Please return every line from the entries that has the string "checkbox" in it.
***** Provided records *****
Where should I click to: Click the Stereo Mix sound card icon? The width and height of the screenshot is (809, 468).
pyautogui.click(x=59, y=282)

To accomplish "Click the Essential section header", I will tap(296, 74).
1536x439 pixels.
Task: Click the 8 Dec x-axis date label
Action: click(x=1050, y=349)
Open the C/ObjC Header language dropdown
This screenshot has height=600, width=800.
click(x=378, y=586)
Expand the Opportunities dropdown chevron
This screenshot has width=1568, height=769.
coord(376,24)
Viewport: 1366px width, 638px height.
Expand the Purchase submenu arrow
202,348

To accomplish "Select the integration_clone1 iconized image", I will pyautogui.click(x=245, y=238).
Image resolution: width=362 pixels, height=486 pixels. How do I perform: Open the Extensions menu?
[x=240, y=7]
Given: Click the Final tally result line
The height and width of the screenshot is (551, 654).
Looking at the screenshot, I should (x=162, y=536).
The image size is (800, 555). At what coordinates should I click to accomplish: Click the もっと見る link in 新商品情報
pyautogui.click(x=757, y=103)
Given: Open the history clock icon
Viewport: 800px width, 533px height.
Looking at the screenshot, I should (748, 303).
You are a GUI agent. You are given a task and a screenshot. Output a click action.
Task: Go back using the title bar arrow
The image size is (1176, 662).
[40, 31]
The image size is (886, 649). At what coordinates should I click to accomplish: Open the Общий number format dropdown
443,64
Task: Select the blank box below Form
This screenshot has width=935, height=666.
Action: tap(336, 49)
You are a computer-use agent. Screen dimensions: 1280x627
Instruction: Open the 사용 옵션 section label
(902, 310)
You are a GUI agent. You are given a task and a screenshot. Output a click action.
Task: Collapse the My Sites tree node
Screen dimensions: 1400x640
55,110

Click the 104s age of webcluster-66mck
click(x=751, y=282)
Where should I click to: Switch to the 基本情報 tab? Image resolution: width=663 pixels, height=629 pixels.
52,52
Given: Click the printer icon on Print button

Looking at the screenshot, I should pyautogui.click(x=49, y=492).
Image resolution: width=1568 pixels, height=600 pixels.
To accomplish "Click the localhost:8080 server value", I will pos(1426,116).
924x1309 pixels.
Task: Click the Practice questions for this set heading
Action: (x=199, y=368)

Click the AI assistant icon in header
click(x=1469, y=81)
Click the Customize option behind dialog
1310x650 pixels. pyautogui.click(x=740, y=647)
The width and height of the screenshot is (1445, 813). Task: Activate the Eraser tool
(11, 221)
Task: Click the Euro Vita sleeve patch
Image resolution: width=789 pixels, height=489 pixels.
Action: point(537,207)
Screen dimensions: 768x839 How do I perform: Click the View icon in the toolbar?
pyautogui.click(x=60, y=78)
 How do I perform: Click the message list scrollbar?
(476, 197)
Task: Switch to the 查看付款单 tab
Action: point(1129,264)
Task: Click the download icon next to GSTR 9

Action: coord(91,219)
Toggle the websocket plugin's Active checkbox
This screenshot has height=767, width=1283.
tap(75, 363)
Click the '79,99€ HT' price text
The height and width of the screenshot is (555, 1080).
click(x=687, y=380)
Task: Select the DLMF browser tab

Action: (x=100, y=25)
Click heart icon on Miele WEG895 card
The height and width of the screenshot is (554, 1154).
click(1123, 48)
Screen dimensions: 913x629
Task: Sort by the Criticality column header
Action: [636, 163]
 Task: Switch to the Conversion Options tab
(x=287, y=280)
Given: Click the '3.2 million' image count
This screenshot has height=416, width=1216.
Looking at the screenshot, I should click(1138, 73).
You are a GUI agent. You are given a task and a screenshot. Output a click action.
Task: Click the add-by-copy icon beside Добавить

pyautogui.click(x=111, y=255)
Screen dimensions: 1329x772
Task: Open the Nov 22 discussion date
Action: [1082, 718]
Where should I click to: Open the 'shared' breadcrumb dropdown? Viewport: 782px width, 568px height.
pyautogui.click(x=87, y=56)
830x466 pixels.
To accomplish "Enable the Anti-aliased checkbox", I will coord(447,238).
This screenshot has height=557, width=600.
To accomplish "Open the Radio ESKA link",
*****
> _The completed task_:
Toggle the websocket plugin's Active checkbox
To accomplish "Enable the Anti-aliased checkbox", I will coord(447,238).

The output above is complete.